=== TRECHO SELECIONADO ===
------
[22º EDIÇÃO] Curiosidades - The Witcher

Witcher1

        Lançada em 2019, a série da Netflix The Witcher, adaptação baseada na saga de mesmo nome do autor polonês Andrzej Sapkowski, foi considerada um dos maiores lançamentos de produção própria da plataforma de “streaming”. E com a divulgação, em julho, do trailer da segunda temporada que está por vir no final deste ano, os fãs aguardam ainda mais ansiosos pela continuação. Entretanto, essa não foi a primeira vez que os jovens ficaram fascinados pelo universo da saga. O primeiro jogo, que viria a fazer parte de uma trilogia também inspirada nos livros poloneses, foi lançado em 2007 e o terceiro jogo da sequência, que estreou em 2015, foi considerado um dos melhores “video-games” já feitos, ganhando inúmeros prêmios. Porém, do que se trata, afinal, a tão bem sucedida saga?
------
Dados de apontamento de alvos
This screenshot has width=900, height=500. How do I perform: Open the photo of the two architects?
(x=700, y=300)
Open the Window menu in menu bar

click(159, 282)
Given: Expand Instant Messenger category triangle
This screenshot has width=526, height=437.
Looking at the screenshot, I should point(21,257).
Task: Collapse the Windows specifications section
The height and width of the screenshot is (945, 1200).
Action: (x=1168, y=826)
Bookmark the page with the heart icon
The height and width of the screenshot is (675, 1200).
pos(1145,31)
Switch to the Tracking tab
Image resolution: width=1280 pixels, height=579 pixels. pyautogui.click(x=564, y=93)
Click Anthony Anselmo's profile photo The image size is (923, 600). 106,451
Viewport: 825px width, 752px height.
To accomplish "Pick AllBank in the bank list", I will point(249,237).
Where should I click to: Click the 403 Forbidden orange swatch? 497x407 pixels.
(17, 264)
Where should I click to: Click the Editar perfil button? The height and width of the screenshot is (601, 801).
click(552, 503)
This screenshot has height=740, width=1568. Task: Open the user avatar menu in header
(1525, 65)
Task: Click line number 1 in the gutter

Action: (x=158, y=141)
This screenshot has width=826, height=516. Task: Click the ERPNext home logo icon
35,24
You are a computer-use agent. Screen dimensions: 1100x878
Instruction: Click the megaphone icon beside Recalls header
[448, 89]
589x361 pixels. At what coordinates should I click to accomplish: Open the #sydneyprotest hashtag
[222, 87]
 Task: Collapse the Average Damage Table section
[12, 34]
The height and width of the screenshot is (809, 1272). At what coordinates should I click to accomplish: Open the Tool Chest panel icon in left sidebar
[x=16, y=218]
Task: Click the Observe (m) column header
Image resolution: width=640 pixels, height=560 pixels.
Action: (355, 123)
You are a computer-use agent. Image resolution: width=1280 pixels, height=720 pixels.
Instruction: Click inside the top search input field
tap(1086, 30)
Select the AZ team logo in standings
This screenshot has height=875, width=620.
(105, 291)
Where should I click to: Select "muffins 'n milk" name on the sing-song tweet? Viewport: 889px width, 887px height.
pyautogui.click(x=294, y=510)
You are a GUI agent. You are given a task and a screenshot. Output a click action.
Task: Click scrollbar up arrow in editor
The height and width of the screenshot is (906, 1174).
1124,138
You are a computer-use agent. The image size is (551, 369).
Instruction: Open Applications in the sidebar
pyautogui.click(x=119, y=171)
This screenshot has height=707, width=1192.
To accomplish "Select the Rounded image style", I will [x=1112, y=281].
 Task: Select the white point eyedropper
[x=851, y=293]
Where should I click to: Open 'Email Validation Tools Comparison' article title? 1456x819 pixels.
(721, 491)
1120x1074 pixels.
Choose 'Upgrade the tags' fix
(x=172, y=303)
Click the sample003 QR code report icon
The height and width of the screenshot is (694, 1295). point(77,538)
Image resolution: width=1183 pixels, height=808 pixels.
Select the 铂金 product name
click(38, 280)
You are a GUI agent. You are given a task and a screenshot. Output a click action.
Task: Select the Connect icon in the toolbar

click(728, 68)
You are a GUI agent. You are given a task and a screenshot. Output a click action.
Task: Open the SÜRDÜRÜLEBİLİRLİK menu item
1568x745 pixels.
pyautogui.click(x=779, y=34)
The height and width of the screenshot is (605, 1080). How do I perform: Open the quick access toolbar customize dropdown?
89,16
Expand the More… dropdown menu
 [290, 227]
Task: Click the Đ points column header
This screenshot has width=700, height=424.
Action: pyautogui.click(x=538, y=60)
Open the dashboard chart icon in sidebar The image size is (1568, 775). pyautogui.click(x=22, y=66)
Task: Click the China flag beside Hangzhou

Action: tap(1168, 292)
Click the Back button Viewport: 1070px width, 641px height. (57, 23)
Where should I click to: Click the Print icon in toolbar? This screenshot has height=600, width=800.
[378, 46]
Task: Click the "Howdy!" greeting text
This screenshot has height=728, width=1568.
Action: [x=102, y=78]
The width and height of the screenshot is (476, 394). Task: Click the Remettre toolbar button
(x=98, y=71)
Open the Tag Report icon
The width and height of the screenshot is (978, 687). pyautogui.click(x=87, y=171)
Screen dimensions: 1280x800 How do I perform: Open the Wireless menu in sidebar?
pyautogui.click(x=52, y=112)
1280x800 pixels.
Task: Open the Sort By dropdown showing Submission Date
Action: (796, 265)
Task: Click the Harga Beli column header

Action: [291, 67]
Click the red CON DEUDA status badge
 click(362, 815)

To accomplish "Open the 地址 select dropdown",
------
=== EXERCÍCIO PROPOSTO 1 ===
Reproduza na íntegra o texto sobre The Witcher, sem alterar nada.
=== EXERCÍCIO PROPOSTO 2 ===
Reescreva as linhas da listagem desde a que contém "Expand the More… dropdown menu" até o final da listagem, ambas inclusive, substituindo "toolbar" por "ribbon" e mantendo todo o resto igual.

=== RESPOSTA 1 ===
[22º EDIÇÃO] Curiosidades - The Witcher

Witcher1

        Lançada em 2019, a série da Netflix The Witcher, adaptação baseada na saga de mesmo nome do autor polonês Andrzej Sapkowski, foi considerada um dos maiores lançamentos de produção própria da plataforma de “streaming”. E com a divulgação, em julho, do trailer da segunda temporada que está por vir no final deste ano, os fãs aguardam ainda mais ansiosos pela continuação. Entretanto, essa não foi a primeira vez que os jovens ficaram fascinados pelo universo da saga. O primeiro jogo, que viria a fazer parte de uma trilogia também inspirada nos livros poloneses, foi lançado em 2007 e o terceiro jogo da sequência, que estreou em 2015, foi considerado um dos melhores “video-games” já feitos, ganhando inúmeros prêmios. Porém, do que se trata, afinal, a tão bem sucedida saga?

=== RESPOSTA 2 ===
Expand the More… dropdown menu
 [290, 227]
Task: Click the Đ points column header
This screenshot has width=700, height=424.
Action: pyautogui.click(x=538, y=60)
Open the dashboard chart icon in sidebar The image size is (1568, 775). pyautogui.click(x=22, y=66)
Task: Click the China flag beside Hangzhou

Action: tap(1168, 292)
Click the Back button Viewport: 1070px width, 641px height. (57, 23)
Where should I click to: Click the Print icon in ribbon? This screenshot has height=600, width=800.
[378, 46]
Task: Click the "Howdy!" greeting text
This screenshot has height=728, width=1568.
Action: [x=102, y=78]
The width and height of the screenshot is (476, 394). Task: Click the Remettre ribbon button
(x=98, y=71)
Open the Tag Report icon
The width and height of the screenshot is (978, 687). pyautogui.click(x=87, y=171)
Screen dimensions: 1280x800 How do I perform: Open the Wireless menu in sidebar?
pyautogui.click(x=52, y=112)
1280x800 pixels.
Task: Open the Sort By dropdown showing Submission Date
Action: (796, 265)
Task: Click the Harga Beli column header

Action: [291, 67]
Click the red CON DEUDA status badge
 click(362, 815)

To accomplish "Open the 地址 select dropdown",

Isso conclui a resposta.